Alors que J. Peters conclut son propos en interrogeant le statut ontologique de l’interface (de quelle nature est la réalité à laquelle elle se réfère ?), J. Cherbuliez se concentre sur la valeur épistémologique de l’archive. Que peut-elle et que ne peut-elle pas nous apprendre ? La série de questions que formule J. Cherbuliez laisse bien supposer sa réponse : les archives numériques ne nous fournissent pas de conclusions définitives mais elles suscitent de nouvelles interrogations. « Est-ce que les comédies vendent moins de place que les tragédies ? » et « Les vendredis sont-ils plus calmes que les mercredis ? » sont deux des questions que pose J. Cherbuliez avant de se demander comment l’archive numérique pourrait ou non nous aider à concevoir l’expérience acoustique d’un spectateur du XVIIIe siècle.

Exemplaire d’une utilisation possible de l’archive, l’article de J. Cherbuliez est particulièrement éclairant du fait des étapes méthodologiques par lesquelles elle passe. Ce n’est pas ce qu’il y a dans l’archive qui l’amène à s’interroger sur les sons, mais c’est l’action de la parcourir des yeux qui en fait apparaître les différents silences. Ces silences peuvent être des trous dans les archives, ce que S. Guyot et J. Ravel décrivent dans l’introduction du volume comme des « lacunes dans les sources [historiques] elles-mêmes ». Il est d’autant plus facile d’identifier ce qui fait défaut que nous sommes mis en présence d’un grand nombre de données. Un autre type de silence résonne lorsque l’on ne voit pas – ou lorsque l’on n’entend pas – ce que l’on s’attendait à trouver, selon un décalage qui permet de « repérer des erreurs potentielles dans les données », écrit J. Cherbuliez. Dans certains cas, ce type de silence n’est qu’un écho du premier, mais pas toujours. L’anomalie peut être mystérieuse et inciter le chercheur à se lancer dans la quête de réponses. Enfin, les données existantes peuvent mettre en évidence la nature des données qui manquent. C’est ce qui arrive lorsque J. Cherbuliez, alors qu’elle examine les recettes quotidiennes, finit par s’interroger sur l’environnement sonore du théâtre.
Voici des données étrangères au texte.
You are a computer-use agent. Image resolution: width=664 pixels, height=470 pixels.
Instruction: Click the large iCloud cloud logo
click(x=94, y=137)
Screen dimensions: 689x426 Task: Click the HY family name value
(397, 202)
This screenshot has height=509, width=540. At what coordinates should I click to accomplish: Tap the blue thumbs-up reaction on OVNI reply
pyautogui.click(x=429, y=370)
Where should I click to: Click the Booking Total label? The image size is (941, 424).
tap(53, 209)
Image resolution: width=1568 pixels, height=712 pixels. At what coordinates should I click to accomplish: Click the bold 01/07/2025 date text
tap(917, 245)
Chacun à leur manière, ces trois articles soulignent comment la datafication et la quantification en sciences humaines ne rapprochent pas nécessairement leurs méthodes de celles des sciences sociales. La recherche en humanités numériques ne conduit pas nécessairement à privilégier les statistiques ; chiffres et pourcentages servent souvent de point de départ à des enquêtes scientifiques, et ils ne produisent aucune certitude. Comme nous le rappelle J. Ravel, une grande partie de ces recherches n’ont pas attendu l’ère numérique pour débuter. Tout ce qui brille n’est pas neuf.